I heard they weren’t aquatic before you turned up with that mysterious pillowcase full of bricks … And where did you say you got those matching scars?
From the Versace Twins, baby. And you should have seen them when I returned them: Gianni was furious!
There you are!
The rumours of your demise have been greatly exaggerated.
On the subject of cats……….
http://www.catsthatlooklikehitler.com/
I love that there are 846 Kitlers so far.
*kisses and sloppy stuff*
Phoebs
YOU! Where have YOU been, missy? (obviously not here, where I talked about Cats who look like Hitler months ago!)
You’ve got some splainin to do!
(put it in an email. I pulled an all-nighter and have to crash now, since I’ve been up for 22 hours)
Kitlers, kitlers! Get it right.
Now off you go and snuggle down for a nap and I shall sing you to sleep.
Stop sucking your thumb!
I shall indeed fire off an email.
Phoebs
I’m going to have to kill you. Metro and you will get along well, play nicely in the comments section while I snooze.
Versace twins–is that some sort of code for long dangly noodles and meatballs?
No worries, Phoebe, a death threat from Raincoaster is usually a coded message to hide the good gin, she’ll be coming to visit soon.
http://jeffdeboer.com/Galleries/CatsMice/tabid/63/Default.aspx
He made it.
Guy’s from Calgary.
Fabulous!
Second row down far left even looks like the ears are big enough for Azar.
Personally I think this is a revolution in the age-old war. But it’s actually a cunning plot on the part of mice. When the cats see the little fake mouse armour, they will clamour for their own. They will polish their owners’ ankles until they get some.

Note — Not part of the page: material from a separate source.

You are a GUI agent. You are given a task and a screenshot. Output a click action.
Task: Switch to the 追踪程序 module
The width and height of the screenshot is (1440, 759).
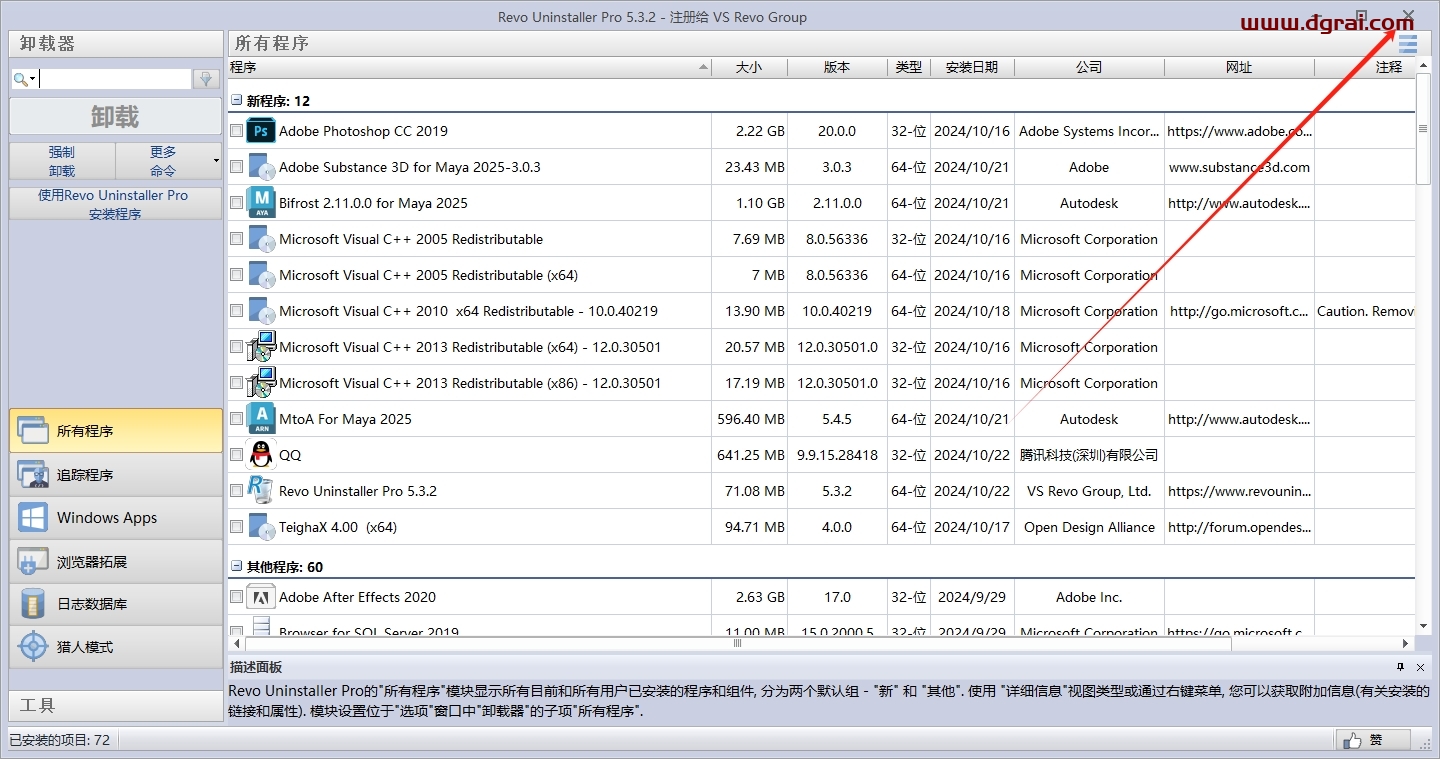115,474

Then the mice can rest easy, knowing that no cat can ever creep up on them without clanking. Meantime the mice will be prosecuting the arms race by acquiring nuclear material from the Russian mafia …
I’m sure we all see where this is going.
Awesome! Thanks for that. When I saw it was on an Eastern-European website I knew they’d swiped it from somewhere. Shall update the post immediately.
I do like the Kitty Holy Water Sprinkler. That would be VERY dangerous.